Whenever a thread writes to a shared memory location, the change will be visible to all threads within the threadblock. Make sure to call __syncthreads() between the write and read, to avoid RAW conflicts.


Well, the place in your code labeled “Initialize the shared memory” doesn’t actually initialize anything; it just sets up a bunch of pointers. Incorrectly, by the way:


is a pointer to memory 24 floats past the start of shared_d_thresholds, not 24 bytes.

The next chunk, “Fill the shared memory with data from global device memory…”, does actually initialize the shared memory by coping values in from global memory.

And it copies each value from global to shared memory once per thread, which is bad.

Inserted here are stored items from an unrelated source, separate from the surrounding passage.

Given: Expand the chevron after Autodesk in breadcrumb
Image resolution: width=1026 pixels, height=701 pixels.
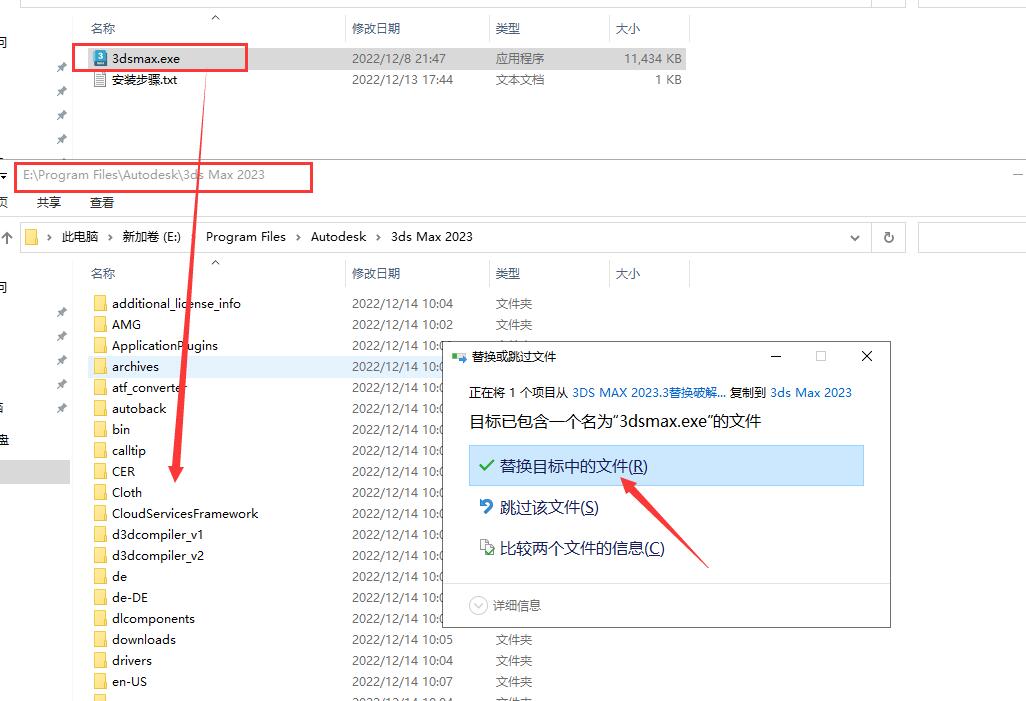Looking at the screenshot, I should [378, 238].
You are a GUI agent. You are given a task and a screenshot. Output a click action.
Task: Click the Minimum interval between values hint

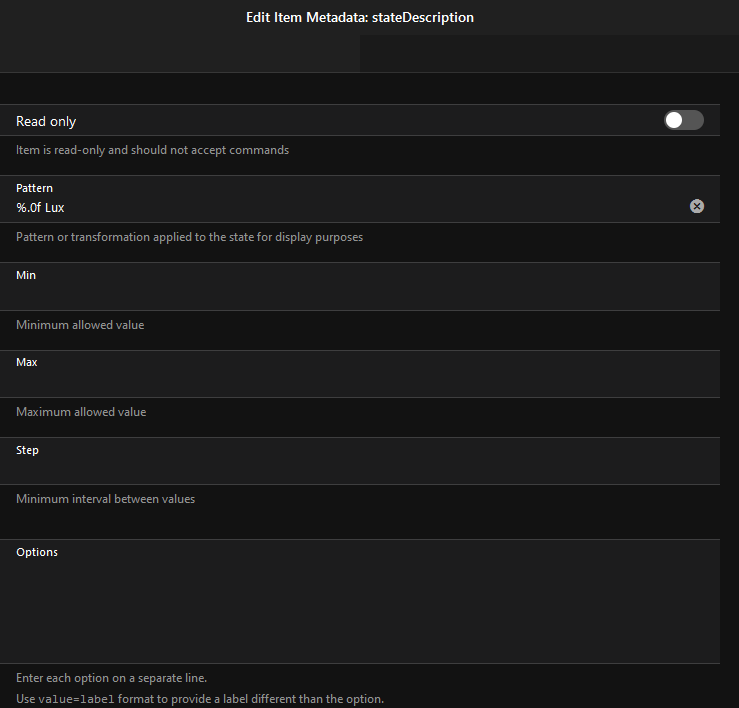pyautogui.click(x=105, y=499)
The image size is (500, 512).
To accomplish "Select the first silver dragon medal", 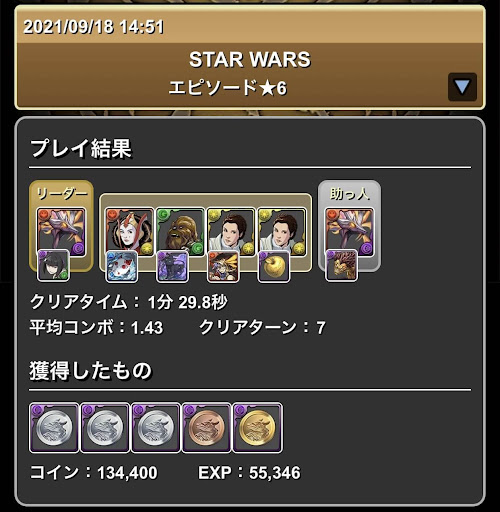I will [54, 428].
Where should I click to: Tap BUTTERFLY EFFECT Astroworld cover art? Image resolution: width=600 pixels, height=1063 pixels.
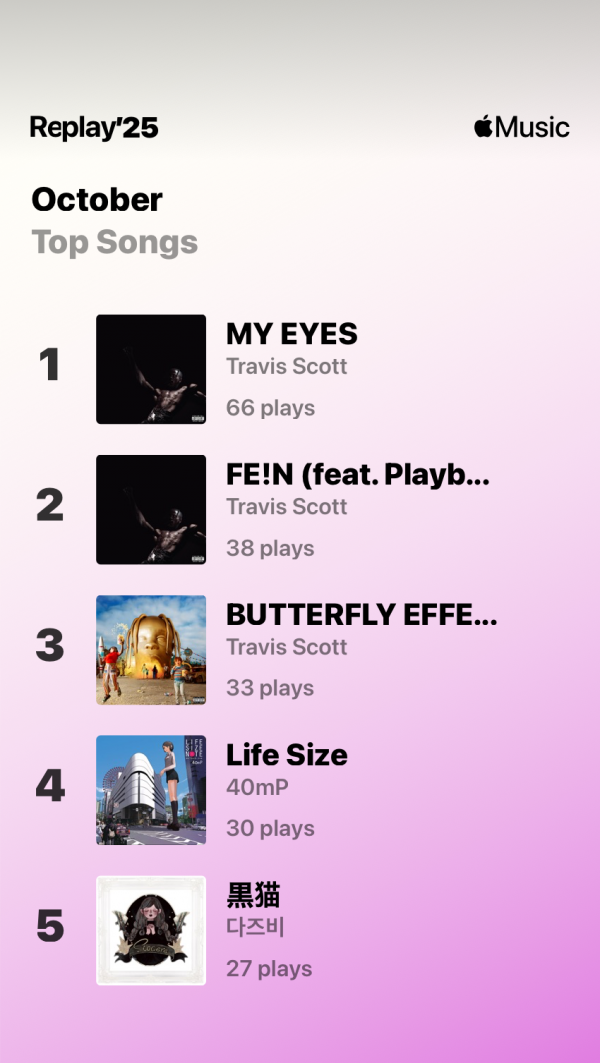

A better approach is to just think of the entire chunk of data you need to copy into shared memory as a homogeneous array of bytes – S of them, let’s say. You want to read it into shared memory (where the pointers you set up will refer to it), you have N threads, so you give each thread S/N bytes to copy.

Once you’ve got that approach working, treat the chunk as an array of ints, so you’re copying 4 bytes at a time per thread, and make sure consecutive threads are copying consecutive ints, so your global memory reads coalesce, and you reduce shared-memory bank conflicts for the writing part.